Tailtiu’s Story

lughnasadh2013medallionsWe celebrated Lughnasadh yesterday with the Grove, with Warriors’ Games and ritual and feasting. Lugaid and I took home the championships for the second year in a row, and I’m so thankful for all the competitors who played with honour and good hearts. I had so much fun! I’m so proud of me for throwing over 30 feet with both the hammer and javelin, and of Lugaid for finally breaking 100 feet (107!) with the javelin — even though he DQed by stepping over the line.

At the start of the day, we also witnessed the creation of a new Shrine, The Sacred Song Shrine, of the Correllian Nativist Tradition, with my sister in spirit Terrie as Shrinekeeper. I was so honoured to have served as handmaiden in their inaugural rite, to sing strongly to the gods of the Shrine, and to hear magic being woven on the wind. What an awesome rite!

I wanted to share this story that I wrote for our Grove ritual; it was accompanied by carrying in a loaf of bread representing Tailtiu, and decorating it with flowers as the last paragraphs were being read.

Tailtiu’s Story

When the world was made, sacrifice changed the stuff of the cosmos.
Rivers flowed from red blood, plants sprouted from damp flesh, and above all, the watchful eye of the Sun shone down. The world was borne anew.

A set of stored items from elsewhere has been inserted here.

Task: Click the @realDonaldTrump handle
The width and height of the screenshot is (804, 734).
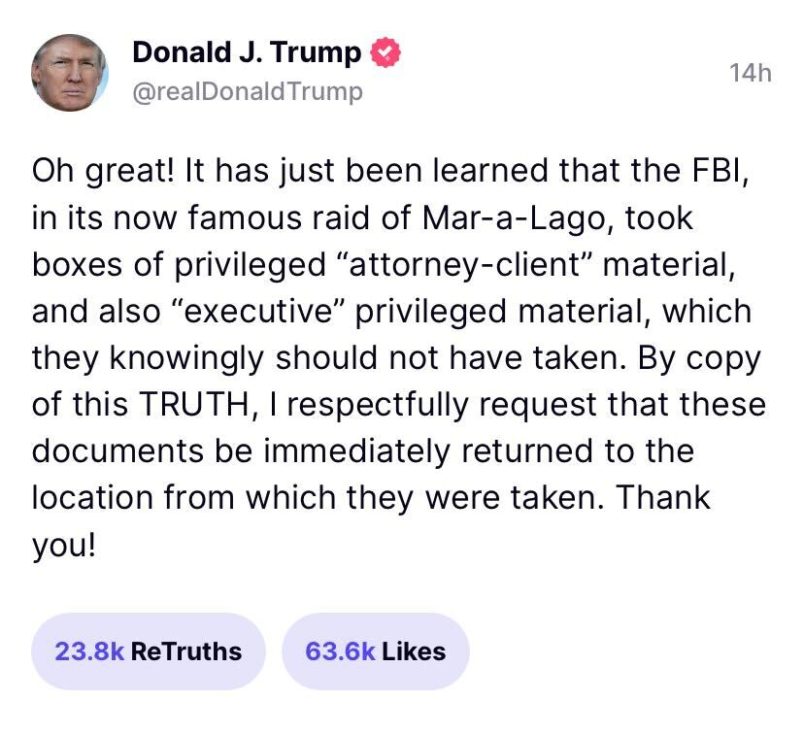Action: click(x=247, y=92)
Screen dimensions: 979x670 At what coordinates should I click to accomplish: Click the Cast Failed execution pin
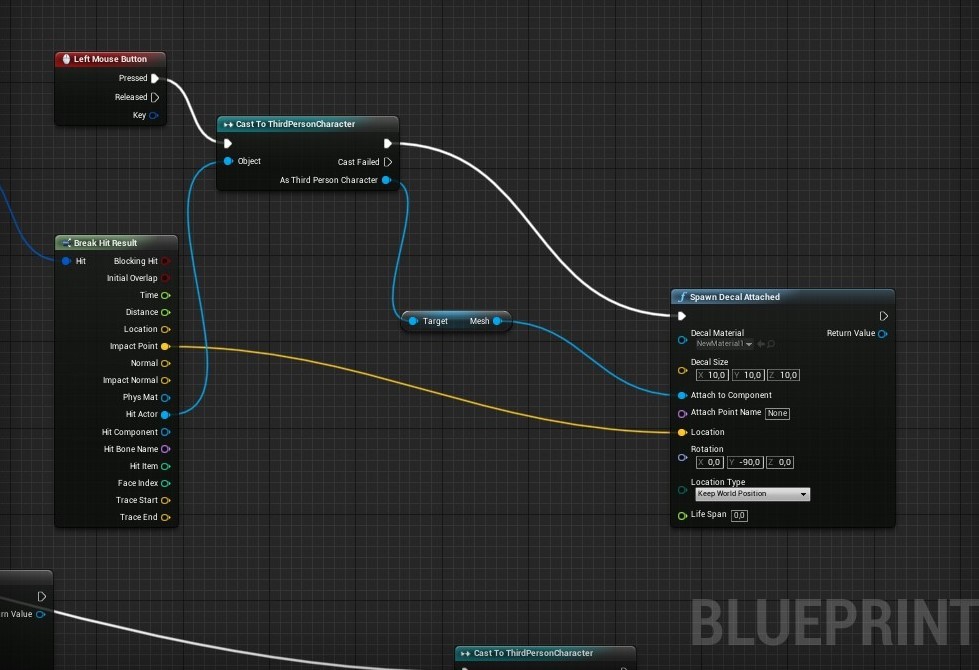388,162
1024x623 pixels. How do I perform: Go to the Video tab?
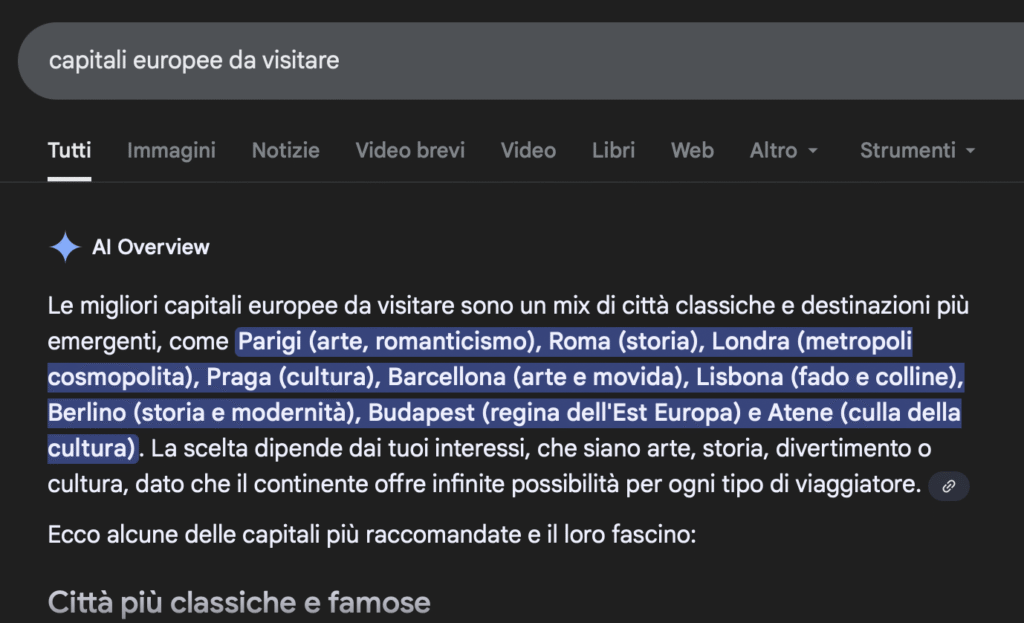click(x=528, y=151)
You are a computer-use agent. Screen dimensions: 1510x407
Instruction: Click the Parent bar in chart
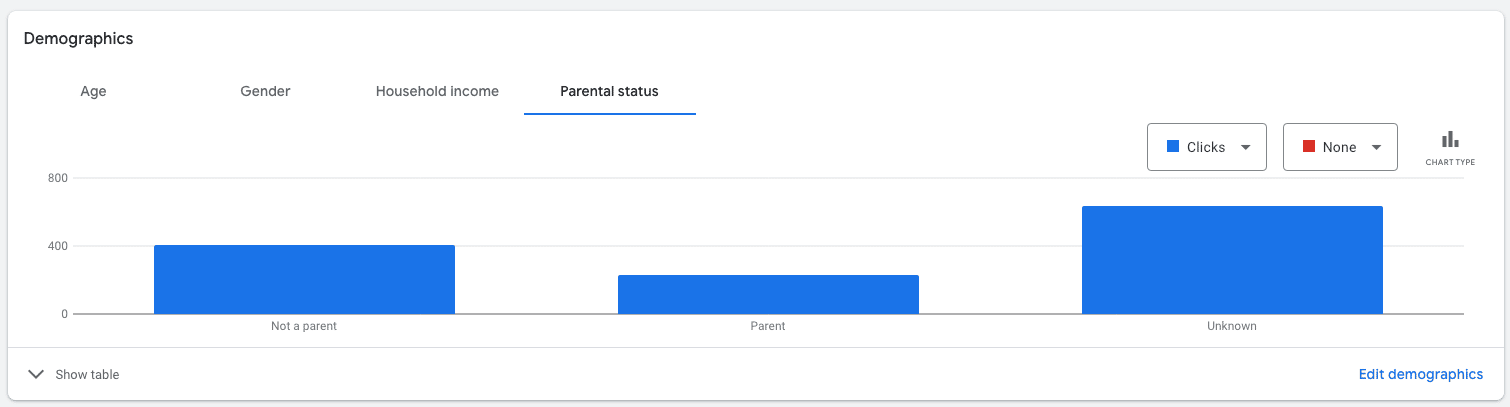coord(768,294)
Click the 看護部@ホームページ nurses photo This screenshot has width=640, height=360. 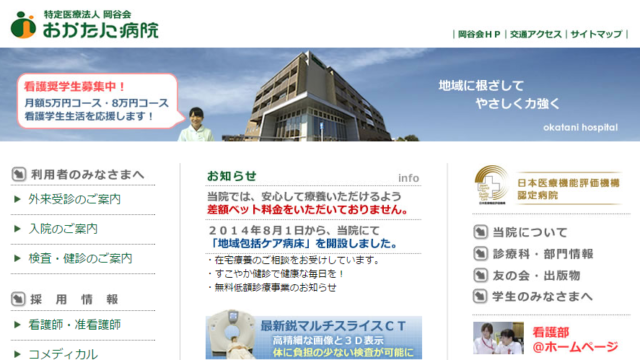coord(498,338)
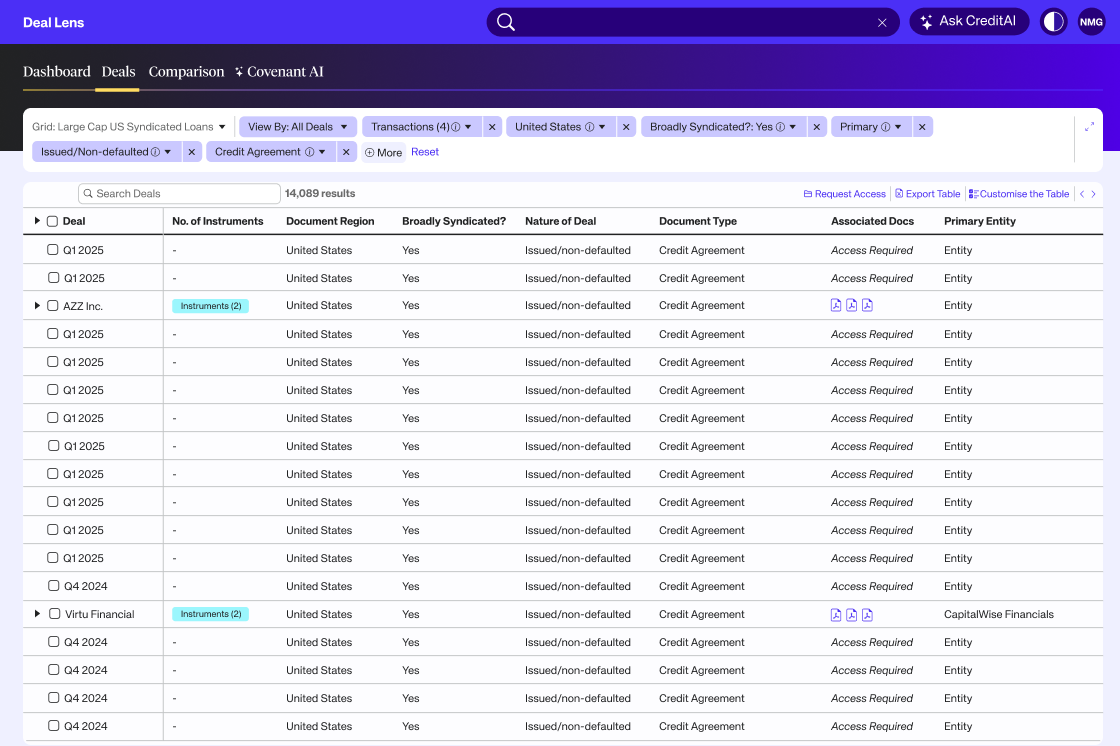The image size is (1120, 746).
Task: Click the Reset filters link
Action: coord(425,152)
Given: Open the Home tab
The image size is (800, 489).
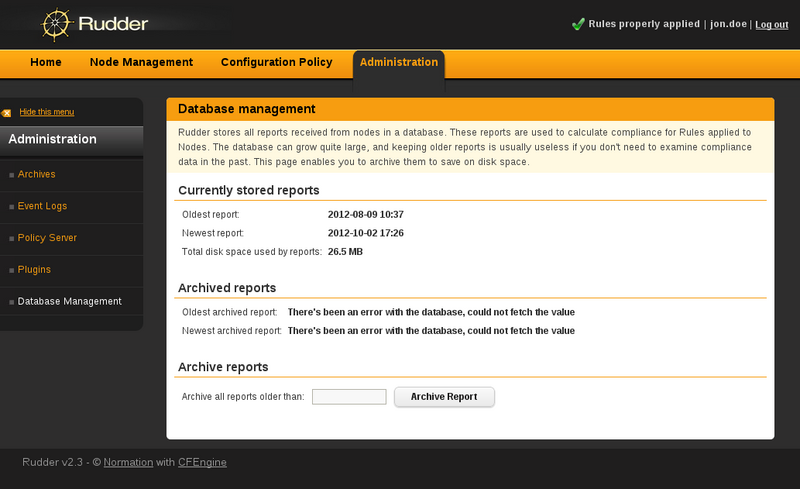Looking at the screenshot, I should [x=45, y=62].
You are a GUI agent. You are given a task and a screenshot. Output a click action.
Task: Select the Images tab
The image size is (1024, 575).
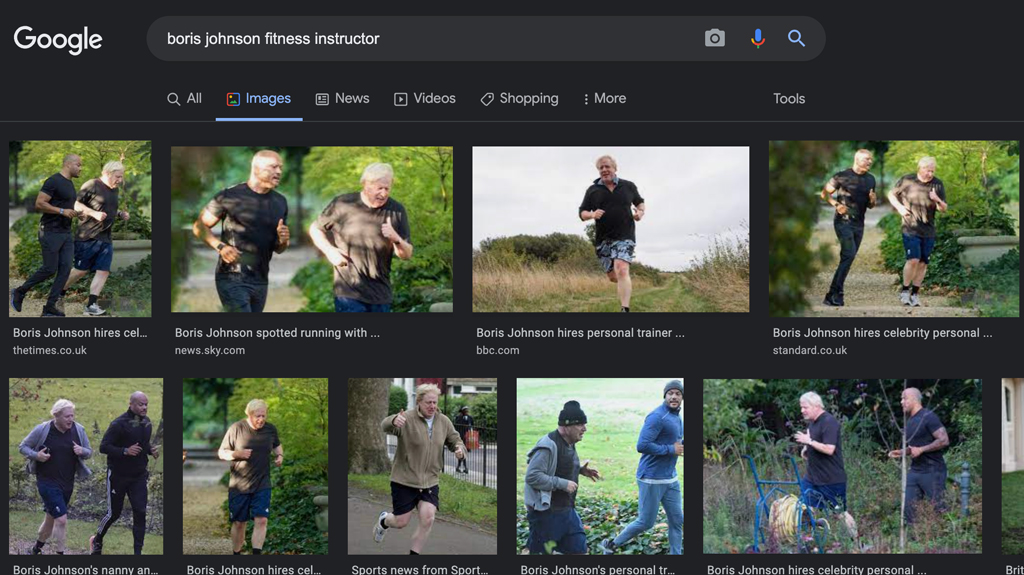tap(259, 98)
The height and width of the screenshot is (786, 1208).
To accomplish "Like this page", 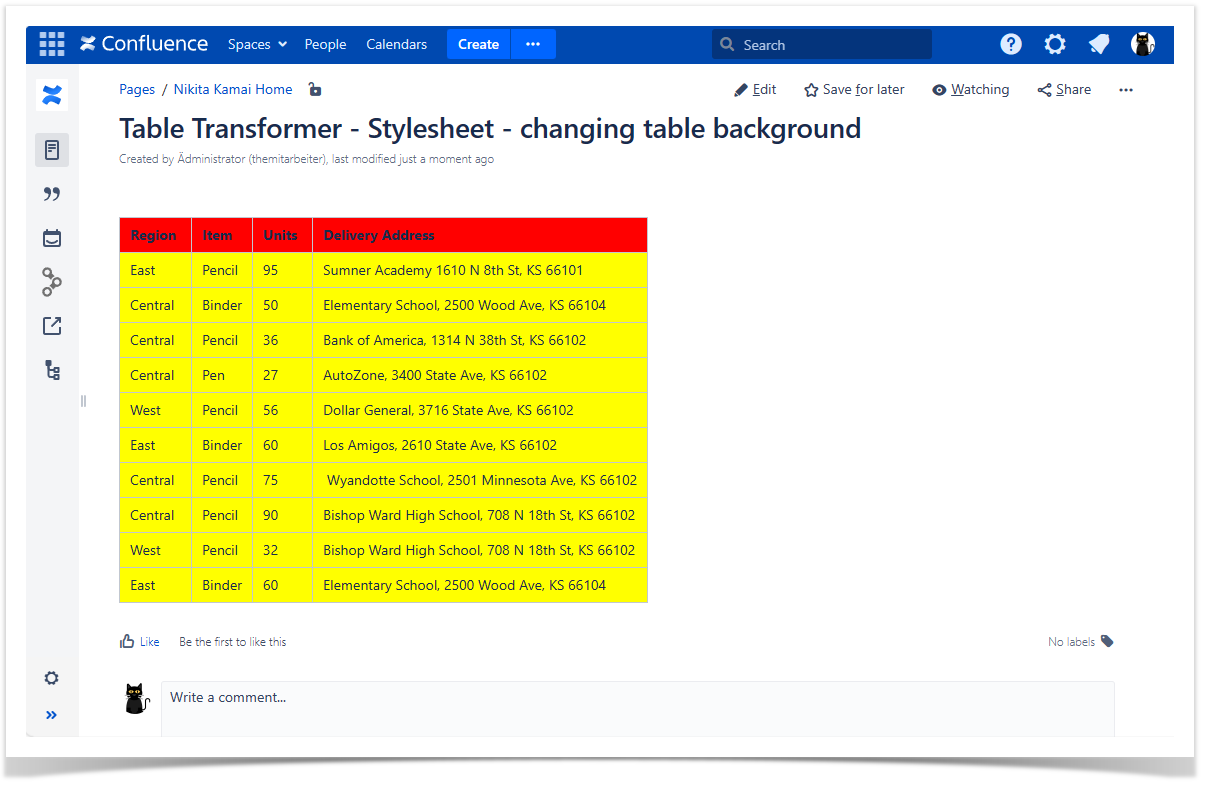I will [x=139, y=642].
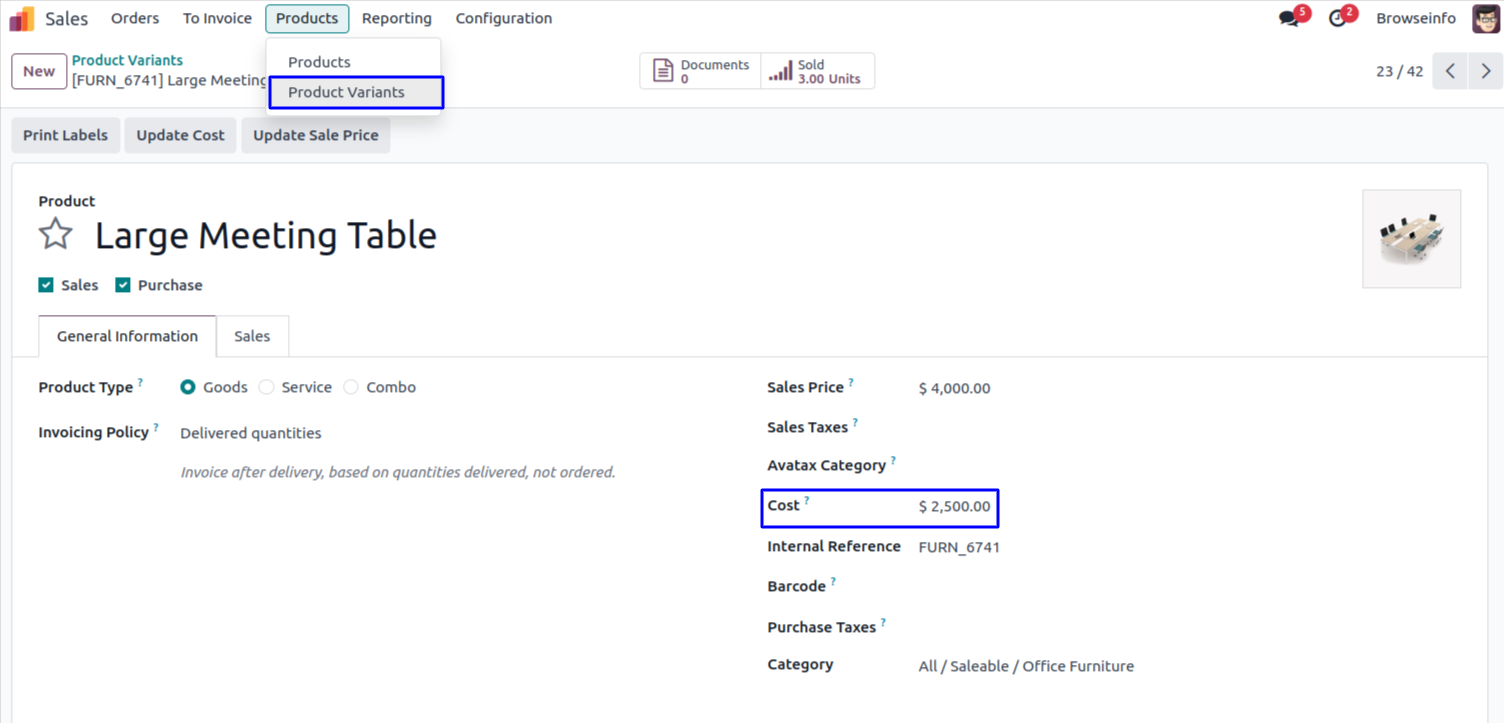This screenshot has width=1504, height=723.
Task: Expand the Reporting menu
Action: pos(397,19)
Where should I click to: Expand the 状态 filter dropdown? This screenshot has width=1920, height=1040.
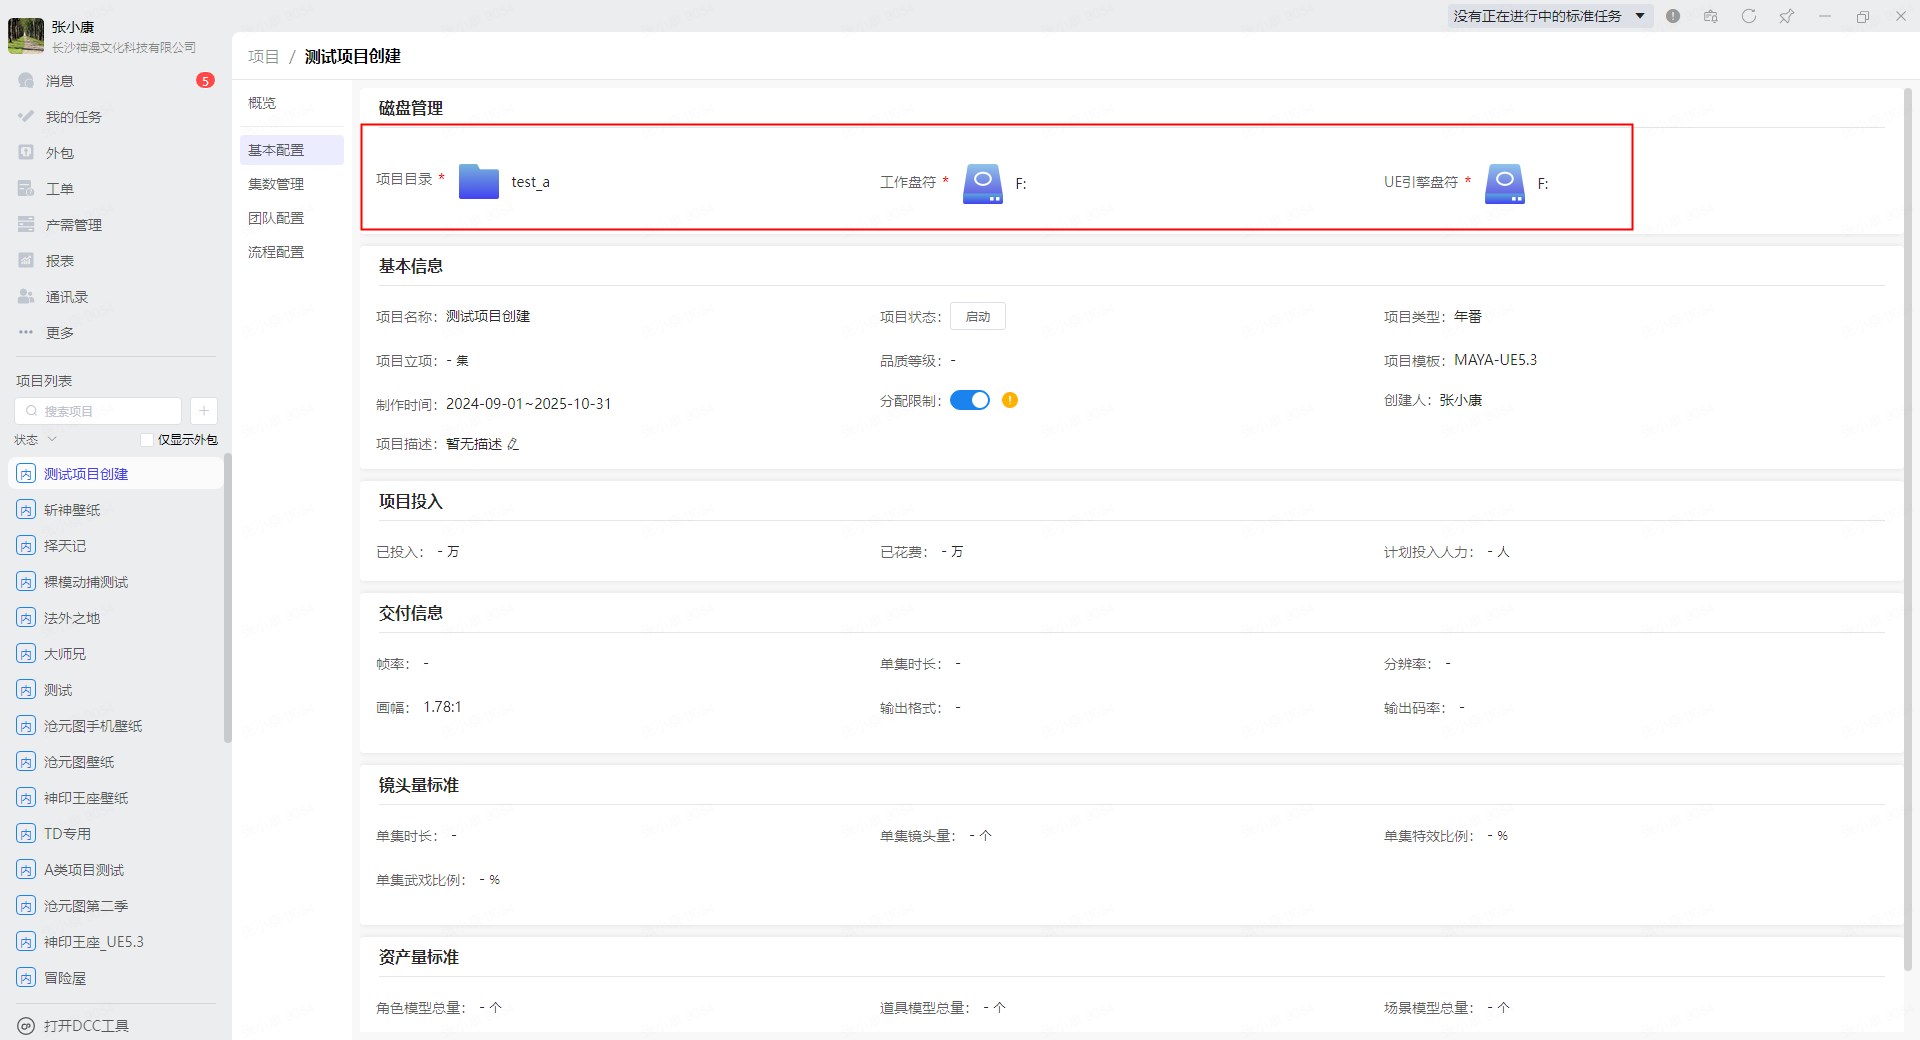pos(36,440)
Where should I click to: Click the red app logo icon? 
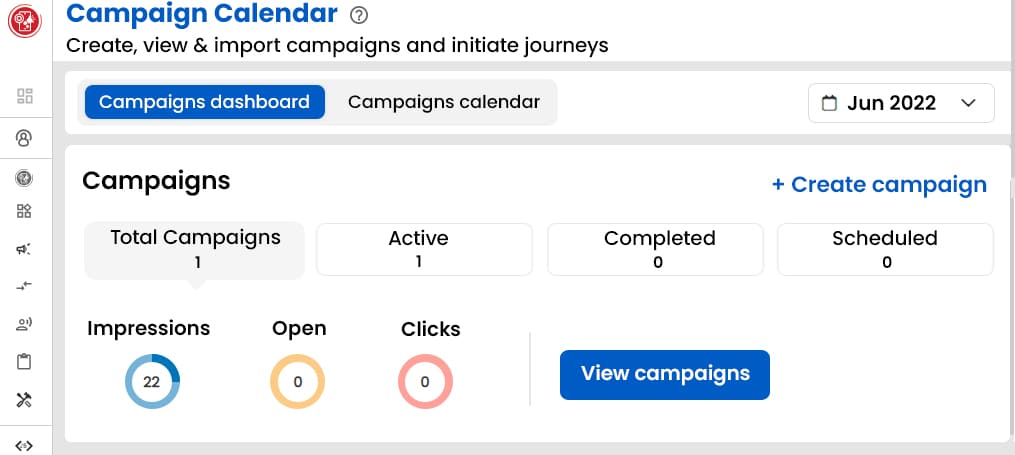pyautogui.click(x=24, y=20)
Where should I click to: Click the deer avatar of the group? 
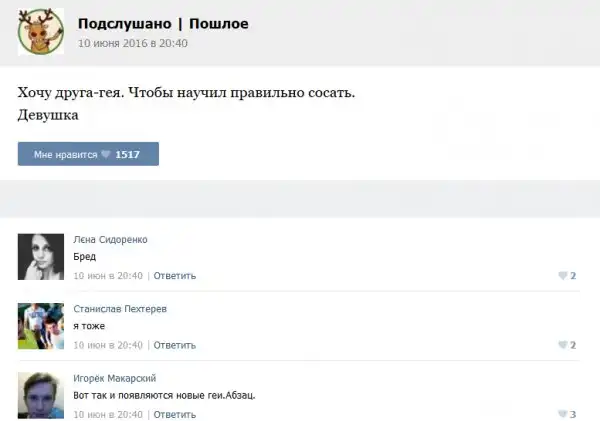point(41,32)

Tailtiu arose from the Earth’s creation, like all other gods and spirits. The coming together of star-stuff merged within her, gave her life. And she made her home in Meath, in Ireland, in the woods of Cuan, amongst the old trees.

There she lived, and there she tended to the growth from the Earth, the trees and flowers, and made friends with the birds and deer. She preferred the solitude of the woods to the gatherings of the folk. That is, until she met Eochaid mac Eirc.

He came through the forest one day, hunting deer, and came upon Tailtiu’s home in the woods. Her soft brown eyes and long shining hair entranced him, and she was equally as smitten. He took her home to his people, the Fir Bolg, and Tailtiu’s world was opened. Children, families, each and every one borne from the Earth and connected to it, a sense of community Tailtiu didn’t know she had missed.

Tailtiu prayed for her own child, and from the windy North she got just that. A small babe, sentenced to death by his grandfather, with no home in his own tribe. Tailtiu took him to her breast, and raised him as her own. Lugh he was called, and soon the boy grew and learned with all the other Fir Bolg children, quickly surpassing them in strength and skill.

When Lugh was six years old, a tall man came from over the sea, with a cloak of many colours, wearing armor unlike any Tailtiu had ever seen. He promised to teach her foster-son all the arts of the world, and also care for the boy as if he were his own child. Though it pained her heart, she let him go each winter, for his own good, and looked forward to the warm summer days when her son would return home to her.

Over the years, the simple ways of the Fir Bolg tribe began to fade. War had supplanted them, the Tuatha Dé Danann expanding their territory and defeating Tailtiu’s tribe. Soon, even her own son deigned to return to his father’s people, and was crowned king there.

She was welcome there, among her son’s people, and they accorded her the honour due to a king’s foster-mother. She became well-known amongst the children, smiling and playful with each and every one, seeing within them the promise of what might be.

The Tuatha Dé began to move into the woods of Cuan. Though it pained her heart, she was ever loyal to her son, and Tailtiu joined the workers in clearing her beloved woods, for the future of the children of the tribe. But she was an old woman now, and the strenuous work soon took its toll on her.

She felt ill, weakened, and knew that soon, she would return to the dark embrace of the Earth. Lugh came to the forest to oversee the work, and there he found his beloved mother under the shade of a great tree.

As the last tree was cut, in his arms, she faded from this world, her spirit returning to the soil, to the waters, to the stars. His tears fell on her flesh, and he vowed there, that no person would forget the sacrifice of his beloved foster-mother.

Lugh carried her body into the centre of the plain, to prepare her for burial in the very plain she cleared. Fires were kindled, the druids performed the sacred rites, and the women keened for her. And so her sacrifice would never be forgotten, Lugh instituted her funeral games and peace fair, where all were welcome in the spirit of hospitality, as Tailtiu had shared with all folk in life.

When the world was made, sacrifice changed the stuff of the cosmos.
To the cosmos all beings return: their deeds remain as legacy, their bodies the stuff of the world.